Houston, Aug. 08, 2017 (GLOBE NEWSWIRE) -- Noble Energy, Inc. (NYSE: NBL) (“Noble Energy” or “the Company”) today announced that it has priced an offering of $600 million of 3.850% senior notes that will mature on January 15, 2028 (“the 2028 notes”), and $500 million of 4.950% senior notes that will mature on August 15, 2047 (“the 2047 notes”), pursuant to an effective shelf registration statement that was previously filed with the Securities and Exchange Commission. The price to the public for the 2028 notes and the 2047 notes are 99.688% and 99.643% of the principal amounts, respectively.
The Company intends to use the net proceeds from the offering, together with cash on hand or available liquidity, to purchase in a cash tender offer or otherwise redeem any and all of its outstanding $1 billion 8.25% senior notes and to pay fees, premiums, expenses and unpaid and accrued interest related to the tender offer or redemption.
The offering is expected to close on August 15, 2017, subject to customary closing conditions. Citigroup Global Markets Inc., J.P. Morgan Securities LLC, MUFG Securities Americas Inc., DNB Markets, Inc., Merrill Lynch, Pierce, Fenner & Smith Incorporated and Mizuho Securities USA LLC served as joint book-running managers for the offering. The offering is being made only by means of a prospectus supplement and accompanying prospectus, copies of which may be obtained from Citigroup Global Markets Inc., c/o Broadridge Financial Solutions, 1155 Long Island Avenue, Edgewood, NY 11717, (or telephone toll-free at 800-831-9146 or e-mail at email@example.com), J.P. Morgan Securities LLC, 383 Madison Avenue, New York, NY 10179, Attention: Investment Grade Syndicate Desk (or telephone collect at 212-834-4533) or MUFG Securities Americas, Inc,1221 Avenue of the Americas, 6th Floor New York, NY 10020 (or telephone at 877-649-6848).
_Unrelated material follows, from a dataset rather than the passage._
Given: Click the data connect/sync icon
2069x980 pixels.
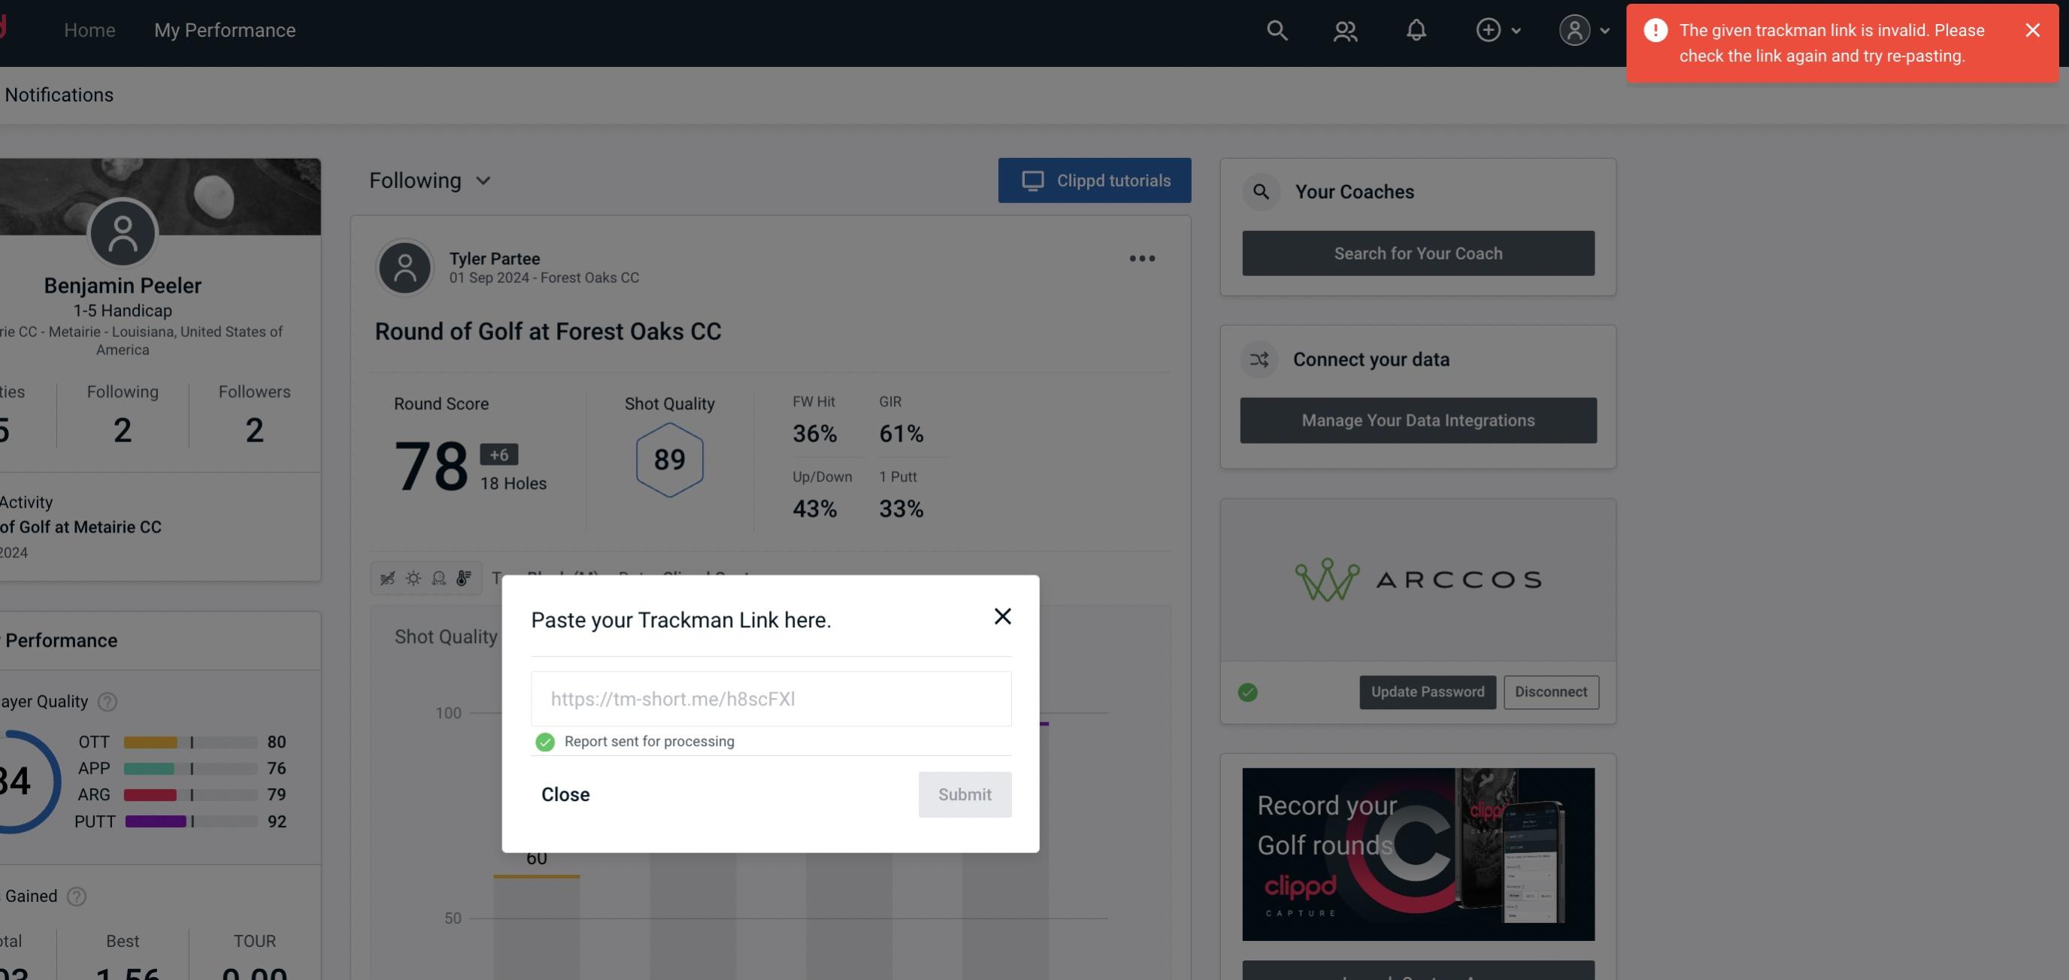Looking at the screenshot, I should point(1260,360).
An electronic copy of the prospectus supplement will be available on the website of the Securities and Exchange Commission at www.sec.gov.
This announcement is neither an offer to sell nor a solicitation of an offer to buy any of these securities and shall not constitute an offer, solicitation or sale in any jurisdiction in which such offer, solicitation or sale is unlawful. This announcement shall not constitute a notice of redemption under the indenture governing the Notes.
Noble Energy (NYSE: NBL) is an independent oil and natural gas exploration and production company with a diversified high-quality portfolio of both U.S. unconventional and global offshore conventional assets spanning three continents. Founded more than 80 years ago, the company is committed to safely and responsibly delivering our purpose: Energizing the World, Bettering People's Lives®.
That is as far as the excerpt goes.